Simulation-free Schrödinger bridges via score and flow matching

Alexander Tong,Nikolay Malkin,Kilian Fatras,Lazar Atanackovic,Yanlei Zhang,Guillaume Huguet,Guy Wolf,Yoshua Bengio
2024-03-11
Abstract:We present simulation-free score and flow matching ([SF]$^2$M), a simulation-free objective for inferring stochastic dynamics given unpaired samples drawn from arbitrary source and target distributions. Our method generalizes both the score-matching loss used in the training of diffusion models and the recently proposed flow matching loss used in the training of continuous normalizing flows. [SF]$^2$M interprets continuous-time stochastic generative modeling as a Schrödinger bridge problem. It relies on static entropy-regularized optimal transport, or a minibatch approximation, to efficiently learn the SB without simulating the learned stochastic process. We find that [SF]$^2$M is more efficient and gives more accurate solutions to the SB problem than simulation-based methods from prior work. Finally, we apply [SF]$^2$M to the problem of learning cell dynamics from snapshot data. Notably, [SF]$^2$M is the first method to accurately model cell dynamics in high dimensions and can recover known gene regulatory networks from simulated data. Our code is available in the TorchCFM package at <a class="link-external link-https" href="https://github.com/atong01/conditional-flow-matching" rel="external noopener nofollow">this https URL</a>.
Machine Learning
What problem does this paper attempt to address?

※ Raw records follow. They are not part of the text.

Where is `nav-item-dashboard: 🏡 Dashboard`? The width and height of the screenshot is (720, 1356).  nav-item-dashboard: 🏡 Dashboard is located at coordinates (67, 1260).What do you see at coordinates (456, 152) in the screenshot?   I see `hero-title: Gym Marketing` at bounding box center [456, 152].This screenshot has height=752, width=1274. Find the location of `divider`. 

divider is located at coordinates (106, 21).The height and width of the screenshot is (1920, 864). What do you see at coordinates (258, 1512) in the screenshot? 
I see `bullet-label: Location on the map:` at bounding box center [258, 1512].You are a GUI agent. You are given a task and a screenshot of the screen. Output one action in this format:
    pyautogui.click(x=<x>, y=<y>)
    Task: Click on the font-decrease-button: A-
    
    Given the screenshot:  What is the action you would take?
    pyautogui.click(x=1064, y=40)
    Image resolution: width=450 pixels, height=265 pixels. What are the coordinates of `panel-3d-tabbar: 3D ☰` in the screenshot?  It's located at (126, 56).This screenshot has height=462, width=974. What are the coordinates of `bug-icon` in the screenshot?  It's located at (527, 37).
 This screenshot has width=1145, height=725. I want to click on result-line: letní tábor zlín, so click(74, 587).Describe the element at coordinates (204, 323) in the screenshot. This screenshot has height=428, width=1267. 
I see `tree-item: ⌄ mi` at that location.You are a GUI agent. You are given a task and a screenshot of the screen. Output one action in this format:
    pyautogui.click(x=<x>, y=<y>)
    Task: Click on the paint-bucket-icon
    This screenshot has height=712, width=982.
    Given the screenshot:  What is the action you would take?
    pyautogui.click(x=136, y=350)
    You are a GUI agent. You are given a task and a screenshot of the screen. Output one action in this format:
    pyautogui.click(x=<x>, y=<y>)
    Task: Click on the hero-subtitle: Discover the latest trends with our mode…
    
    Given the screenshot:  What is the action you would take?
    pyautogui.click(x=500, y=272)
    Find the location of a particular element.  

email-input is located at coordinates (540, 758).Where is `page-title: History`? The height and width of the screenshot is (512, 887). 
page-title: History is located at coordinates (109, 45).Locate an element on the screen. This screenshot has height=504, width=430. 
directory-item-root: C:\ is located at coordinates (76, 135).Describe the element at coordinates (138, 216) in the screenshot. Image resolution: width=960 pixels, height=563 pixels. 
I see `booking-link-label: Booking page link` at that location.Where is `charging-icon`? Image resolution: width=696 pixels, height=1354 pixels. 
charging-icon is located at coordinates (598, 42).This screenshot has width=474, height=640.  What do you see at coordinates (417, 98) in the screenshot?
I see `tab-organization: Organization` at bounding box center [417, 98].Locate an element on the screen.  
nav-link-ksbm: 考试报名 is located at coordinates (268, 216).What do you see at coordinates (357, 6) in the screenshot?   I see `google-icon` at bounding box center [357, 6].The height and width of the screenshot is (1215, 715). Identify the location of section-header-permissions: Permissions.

### Problems Addressed by the Paper This paper aims to address the simulation-free problem in continuous-time stochastic generative modeling. Specifically, the authors propose a novel method—**Simulation-Free Score and Flow Matching ([SF]²M)**—to infer the stochastic dynamics between samples from any given source distribution and target distribution. #### Main Contributions: 1. **Proposing [SF]²M**: This is the first simulation-free objective function for the Schrödinger bridge problem, and its correctness is proven. 2. **Efficient Empirical and Mini-batch Approximations**: The study explores efficient empirical and mini-batch approximation methods for the entropic optimal transport (OT) plan used in [SF]²M. 3. **Validation of Method Effectiveness**: The proposed method is validated through synthetic distributions and several single-cell dynamics problems. #### Method Overview: - **[SF]²M Algorithm**: Utilizes static entropic optimal transport or mini-batch approximations to efficiently learn the Schrödinger bridge without simulating the learned stochastic process. - **Single-Cell Dynamics Modeling**: [SF]²M is the first to accurately model single-cell dynamics in high dimensions and recover known gene regulatory networks from simulated data. - **Dynamic Gene Regulatory Network Modeling**: Learns gene regulatory networks directly from gene expression data by analyzing the sparse patterns of neural networks. Through these methods, [SF]²M not only improves the efficiency of modeling single-cell data but also reveals the complex dynamical mechanisms of biological systems.